‡Institute of Biomedical Sciences, Academia Sinica, Nankang, Taipei 115, Taiwan.
Mol Cell Proteomics. 2013 Mar;12(3):679-86. doi: 10.1074/mcp.M112.020198. Epub 2012 Dec 13.
The structures of protein complexes are increasingly predicted via protein-protein docking (PPD) using ambiguous interaction data to help guide the docking. These data often are incomplete and contain errors and therefore could lead to incorrect docking predictions. In this study, we performed a series of PPD simulations to examine the effects of incompletely and incorrectly assigned interface residues on the success rate of PPD predictions. The results for a widely used PPD benchmark dataset obtained using a new interface information-driven PPD (IPPD) method developed in this work showed that the success rate for an acceptable top-ranked model varied, depending on the information content used, from as high as 95% when contact relationships (though not contact distances) were known for all residues to 78% when only the interface/non-interface state of the residues was known. However, the success rates decreased rapidly to ∼40% when the interface/non-interface state of 20% of the residues was assigned incorrectly, and to less than 5% for a 40% incorrect assignment. Comparisons with results obtained by re-ranking a global search and with those reported for other data-guided PPD methods showed that, in general, IPPD performed better than re-ranking when the information used was more complete and more accurate, but worse when it was not, and that when using bioinformatics-predicted information on interface residues, IPPD and other data-guided PPD methods performed poorly, at a level similar to simulations with a 40% incorrect assignment. These results provide guidelines for using information about interface residues to improve PPD predictions and reveal a bottleneck for such improvement imposed by the low accuracy of current bioinformatic interface residue predictions.
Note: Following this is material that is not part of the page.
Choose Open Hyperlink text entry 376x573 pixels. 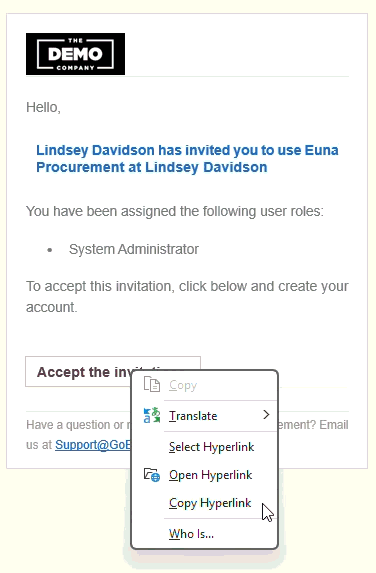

蛋白质复合物的结构越来越多地通过使用模糊交互数据的蛋白质-蛋白质对接(PPD)进行预测,以帮助指导对接。这些数据通常是不完整的,并且包含错误,因此可能导致对接预测不正确。在这项研究中,我们进行了一系列 PPD 模拟,以检查接口残基分配不完整和不正确对 PPD 预测成功率的影响。使用我们在这项工作中开发的新的基于接口信息的 PPD(IPPD)方法对广泛使用的 PPD 基准数据集进行的结果表明,对于可接受的顶级模型的成功率会有所变化,具体取决于所使用的信息内容,从所有残基的接触关系(尽管不是接触距离)都已知时的高达 95%到仅知道残基的接口/非接口状态时的 78%不等。但是,当 20%的接口残基的接口/非接口状态分配不正确时,成功率迅速下降到约 40%,而当 40%的接口残基分配不正确时,成功率则降至 5%以下。与通过重新排序全局搜索获得的结果和其他数据指导的 PPD 方法报告的结果进行比较表明,通常情况下,当使用的信息更完整且更准确时,IPPD 比重新排序的效果更好,但当信息不完整且不准确时,IPPD 比重新排序的效果更差,并且当使用生物信息学预测的接口残基信息时,IPPD 和其他数据指导的 PPD 方法的性能较差,与模拟的成功率相似,在 40%的接口残基分配不正确的情况下。这些结果为使用有关接口残基的信息来改善 PPD 预测提供了指导,并揭示了当前生物信息学接口残基预测准确性较低对这种改善的瓶颈。